### [Problem]
Render the lines from the one containing "Click the Default Tax Rate input field" through the one containing "point(445,12)" as a Markdown table with two columns, Row for the row number and Line for the line itself, and leave out any blank lines. Include only those lines.
───── Material for the task ─────
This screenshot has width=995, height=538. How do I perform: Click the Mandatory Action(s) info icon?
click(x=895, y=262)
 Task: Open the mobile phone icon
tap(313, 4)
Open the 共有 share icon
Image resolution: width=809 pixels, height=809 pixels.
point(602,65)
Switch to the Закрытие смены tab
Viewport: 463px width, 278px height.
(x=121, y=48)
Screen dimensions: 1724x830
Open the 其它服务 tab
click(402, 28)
─────
───── Material for the task ─────
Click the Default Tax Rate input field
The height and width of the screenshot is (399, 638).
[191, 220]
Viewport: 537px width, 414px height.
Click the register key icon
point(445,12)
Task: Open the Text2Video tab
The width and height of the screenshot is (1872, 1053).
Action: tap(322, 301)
─────
───── Material for the task ─────
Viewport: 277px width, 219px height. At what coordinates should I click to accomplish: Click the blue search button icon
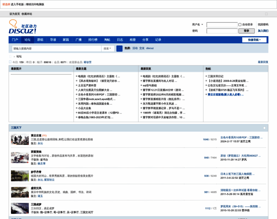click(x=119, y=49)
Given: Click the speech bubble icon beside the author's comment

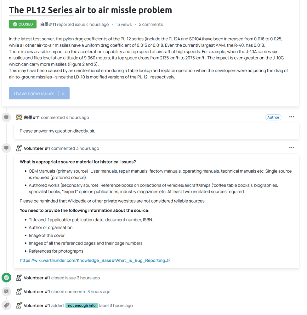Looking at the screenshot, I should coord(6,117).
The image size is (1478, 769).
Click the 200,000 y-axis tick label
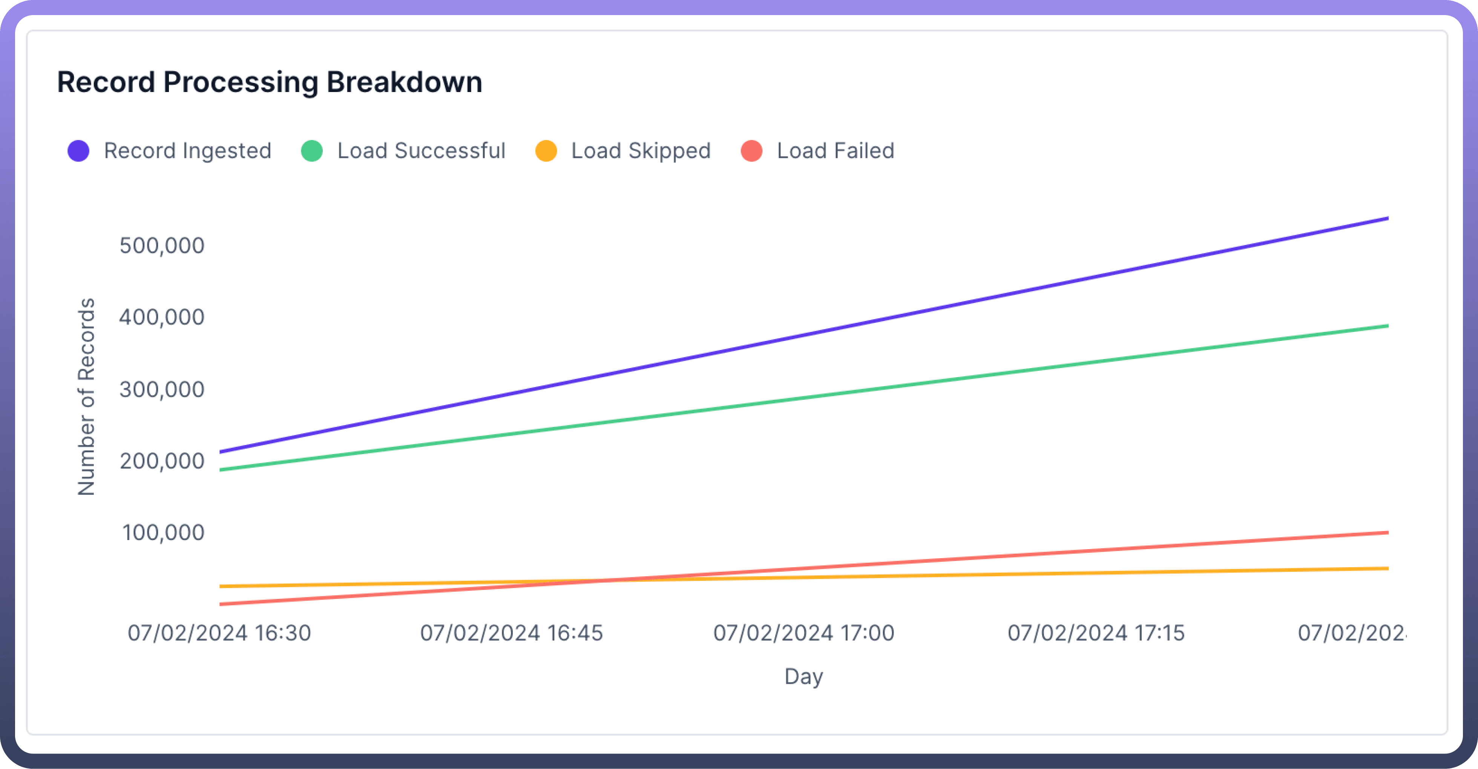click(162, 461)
─────
### [Task response]
| Row | Line |
|---|---|
| 1 | Click the Default Tax Rate input field |
| 2 | The height and width of the screenshot is (399, 638). |
| 3 | [191, 220] |
| 4 | Viewport: 537px width, 414px height. |
| 5 | Click the register key icon |
| 6 | point(445,12) |